State how many lines in the data below contain the string "pyautogui". Reply with the number alone.

= Provided entries =
▼
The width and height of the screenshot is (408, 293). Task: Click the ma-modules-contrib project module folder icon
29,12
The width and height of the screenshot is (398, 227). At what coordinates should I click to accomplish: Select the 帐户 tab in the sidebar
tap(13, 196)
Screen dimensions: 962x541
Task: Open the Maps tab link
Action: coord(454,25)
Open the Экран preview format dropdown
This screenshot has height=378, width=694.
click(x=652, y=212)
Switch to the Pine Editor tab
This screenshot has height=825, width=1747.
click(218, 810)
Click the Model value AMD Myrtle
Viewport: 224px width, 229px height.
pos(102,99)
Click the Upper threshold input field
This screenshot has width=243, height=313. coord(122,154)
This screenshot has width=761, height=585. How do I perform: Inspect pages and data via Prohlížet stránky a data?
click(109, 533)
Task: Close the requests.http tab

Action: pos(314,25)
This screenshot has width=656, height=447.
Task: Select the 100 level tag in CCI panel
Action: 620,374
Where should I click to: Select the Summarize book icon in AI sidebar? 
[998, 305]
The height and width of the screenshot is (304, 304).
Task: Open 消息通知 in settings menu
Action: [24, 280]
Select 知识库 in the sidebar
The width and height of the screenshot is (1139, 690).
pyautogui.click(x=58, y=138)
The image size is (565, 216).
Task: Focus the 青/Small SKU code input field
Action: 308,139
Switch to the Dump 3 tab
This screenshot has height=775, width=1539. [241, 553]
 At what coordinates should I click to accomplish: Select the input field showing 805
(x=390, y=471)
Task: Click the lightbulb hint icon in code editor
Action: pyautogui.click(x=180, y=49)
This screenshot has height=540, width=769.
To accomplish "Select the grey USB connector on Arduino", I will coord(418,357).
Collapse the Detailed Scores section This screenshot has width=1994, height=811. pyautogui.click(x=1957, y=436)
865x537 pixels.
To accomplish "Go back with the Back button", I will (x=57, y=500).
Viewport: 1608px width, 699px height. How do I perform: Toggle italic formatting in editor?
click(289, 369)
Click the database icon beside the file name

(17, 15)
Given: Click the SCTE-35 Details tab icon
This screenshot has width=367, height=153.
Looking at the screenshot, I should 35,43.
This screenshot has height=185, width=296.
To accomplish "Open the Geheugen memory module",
▲
= Output for this task =
3